I was spending that summer as a construction worker on Cape Cod. We were building condos in Hyannisport, not far from the Kennedy family compound. My job was to build forms, wooden structures into which concrete for the foundations would be poured. I was the only college kid on the crew and I spent my lunch hours sitting alone, eating bologna on white bread, and reading Atlas Shrugged. I wasn’t being a snob. I could just tell the other guys didn’t want to talk to me. Early in the summer I thought I had a friend on the crew, this guy Bob. He was around my age and had a sister. She was a couple of years younger and middling attractive. They were locals. I took her out one night, slipped something in her drink, and made it with her on the beach in Harwichport. I wasn’t sure if she remembered when she woke up. A couple of days later, Bob asked if I planned to call her, but I didn’t see the point. Although Bob and I were together at work all the time, he didn’t speak to me again until he told me she was pregnant. How was that my problem? I asked. Bob said he was going to kick my ass. I told him to try it.
Every night after work, I’d go to the beach. I’d swim out and pull off my shorts and float until the last rays of the sun disappeared over the horizon. As peaceful a scene as you could imagine, like a Winslow Homer painting that hung in the art museum at school. All this naked swimming had one profound effect: it made me incredibly horny. Nineteen-year-old boys are notorious hormonal cauldrons, but there was something about the feel of salt water against naked skin that induced a sensuality so sublime I desperately wanted someone to share it with. I already told you I wasn’t interested in Bob’s sister. So it was after one of these twilight immersions that I decided to call Margaret Shaughnessy.
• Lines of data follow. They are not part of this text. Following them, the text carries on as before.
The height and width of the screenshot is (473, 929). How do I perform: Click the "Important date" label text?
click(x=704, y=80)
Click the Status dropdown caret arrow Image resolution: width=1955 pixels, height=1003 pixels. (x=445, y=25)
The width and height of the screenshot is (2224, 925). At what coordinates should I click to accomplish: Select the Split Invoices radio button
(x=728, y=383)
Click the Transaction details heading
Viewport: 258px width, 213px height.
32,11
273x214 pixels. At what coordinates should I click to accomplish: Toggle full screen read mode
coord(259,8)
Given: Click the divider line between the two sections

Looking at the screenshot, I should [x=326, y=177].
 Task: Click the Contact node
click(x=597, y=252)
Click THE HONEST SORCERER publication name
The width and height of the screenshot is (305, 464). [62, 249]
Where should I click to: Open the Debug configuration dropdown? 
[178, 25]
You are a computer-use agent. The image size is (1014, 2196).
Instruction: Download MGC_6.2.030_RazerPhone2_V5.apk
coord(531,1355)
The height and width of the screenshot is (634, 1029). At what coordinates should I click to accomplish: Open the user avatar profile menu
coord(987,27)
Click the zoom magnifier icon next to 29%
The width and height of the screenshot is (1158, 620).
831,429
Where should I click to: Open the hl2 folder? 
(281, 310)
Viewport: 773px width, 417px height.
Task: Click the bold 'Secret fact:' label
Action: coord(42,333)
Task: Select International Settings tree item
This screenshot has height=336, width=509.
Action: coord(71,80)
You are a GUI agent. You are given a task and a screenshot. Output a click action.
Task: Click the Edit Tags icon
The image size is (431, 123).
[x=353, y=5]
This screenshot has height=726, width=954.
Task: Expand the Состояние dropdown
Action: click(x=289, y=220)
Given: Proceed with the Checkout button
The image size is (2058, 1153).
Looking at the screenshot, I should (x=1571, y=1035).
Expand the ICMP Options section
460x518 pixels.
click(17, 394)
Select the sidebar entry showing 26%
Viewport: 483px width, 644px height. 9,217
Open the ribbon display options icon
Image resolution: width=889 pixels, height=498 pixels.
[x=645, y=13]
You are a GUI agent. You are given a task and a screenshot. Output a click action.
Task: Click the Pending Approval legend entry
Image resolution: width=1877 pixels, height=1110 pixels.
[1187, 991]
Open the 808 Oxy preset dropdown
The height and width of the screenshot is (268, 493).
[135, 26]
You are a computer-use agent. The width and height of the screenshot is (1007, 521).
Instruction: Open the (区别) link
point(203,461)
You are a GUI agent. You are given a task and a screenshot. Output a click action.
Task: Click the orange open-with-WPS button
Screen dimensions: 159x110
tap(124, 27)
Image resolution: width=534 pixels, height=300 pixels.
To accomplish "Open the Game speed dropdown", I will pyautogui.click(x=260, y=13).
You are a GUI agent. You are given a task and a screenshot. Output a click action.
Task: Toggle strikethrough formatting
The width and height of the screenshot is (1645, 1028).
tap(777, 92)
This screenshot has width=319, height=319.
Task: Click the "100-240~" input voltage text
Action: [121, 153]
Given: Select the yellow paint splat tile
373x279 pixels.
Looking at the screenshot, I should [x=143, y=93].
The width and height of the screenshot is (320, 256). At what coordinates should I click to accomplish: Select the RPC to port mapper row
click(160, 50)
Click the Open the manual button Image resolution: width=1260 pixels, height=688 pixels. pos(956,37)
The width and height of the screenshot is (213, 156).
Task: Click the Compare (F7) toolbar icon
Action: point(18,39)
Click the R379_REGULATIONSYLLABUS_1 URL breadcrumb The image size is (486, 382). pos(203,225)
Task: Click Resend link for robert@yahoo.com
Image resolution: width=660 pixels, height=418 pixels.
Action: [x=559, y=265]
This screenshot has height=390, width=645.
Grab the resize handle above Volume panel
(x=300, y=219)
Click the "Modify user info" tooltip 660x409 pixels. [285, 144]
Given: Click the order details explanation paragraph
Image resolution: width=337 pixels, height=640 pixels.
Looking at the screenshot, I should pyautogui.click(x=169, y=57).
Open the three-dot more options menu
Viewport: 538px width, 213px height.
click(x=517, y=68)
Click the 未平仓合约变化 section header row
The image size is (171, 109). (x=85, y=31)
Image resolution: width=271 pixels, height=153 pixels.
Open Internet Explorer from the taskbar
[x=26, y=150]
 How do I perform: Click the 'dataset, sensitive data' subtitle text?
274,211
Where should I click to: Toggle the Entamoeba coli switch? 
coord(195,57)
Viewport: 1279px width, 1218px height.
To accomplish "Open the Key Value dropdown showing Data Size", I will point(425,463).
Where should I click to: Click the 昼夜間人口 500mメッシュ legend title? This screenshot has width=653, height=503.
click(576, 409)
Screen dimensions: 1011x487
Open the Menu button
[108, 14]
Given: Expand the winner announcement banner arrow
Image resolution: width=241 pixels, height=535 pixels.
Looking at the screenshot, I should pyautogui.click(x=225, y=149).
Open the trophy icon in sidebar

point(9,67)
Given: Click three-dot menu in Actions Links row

Ah, Margaret, light of my life, fire of my loins! Yes, I know Nabokov wrote that in another context—we did him in freshman English—and Margaret was nineteen, not whatever age Dolores Haze was, but you get the idea. We had met two years earlier in Chamonix, France. Please don’t think I’m some jetsetting dickweed who casually wings to Europe for coke-and-champagne-fueled skiing jaunts. It was my first time in France. I was there with my suburban Connecticut high school ski club and Margaret was with her family. We met standing in line at a ski lodge where I was trying to order sausages in my eleventh grade French. We spent the rest of the day gliding down glaciers cutting S-curves in the snow. That night we got drunk on Tuborg (no one checks IDs in France) and we skied together for the rest of the week. A mane of thick, honey-blond hair cascaded over her shoulders and down to the middle of her back. The perfection of her white teeth was rendered more exquisite by virtue of being marred by the left incisor leaning slightly out of alignment. Her skin, burnished by the Alpine sun, was flawless, although now would be a good time to say I never got to lay a hand on it. Our brief European idyll ended and we both returned to our American hometowns. Her family lived in the Boston area so we found ourselves more than a hundred miles apart. A few letters were exchanged, then we promptly lost touch.
Margaret’s family had a summer house in Hyannis. She had not forgotten me and we made plans to go out. Roomful of Blues were playing at a local club called Connie’s and I was no stranger to the unlikely aphrodisiacal nature of the 1940s-style swing they purveyed. If Margaret couldn’t swing dance I would teach her how. And then sex would ensue.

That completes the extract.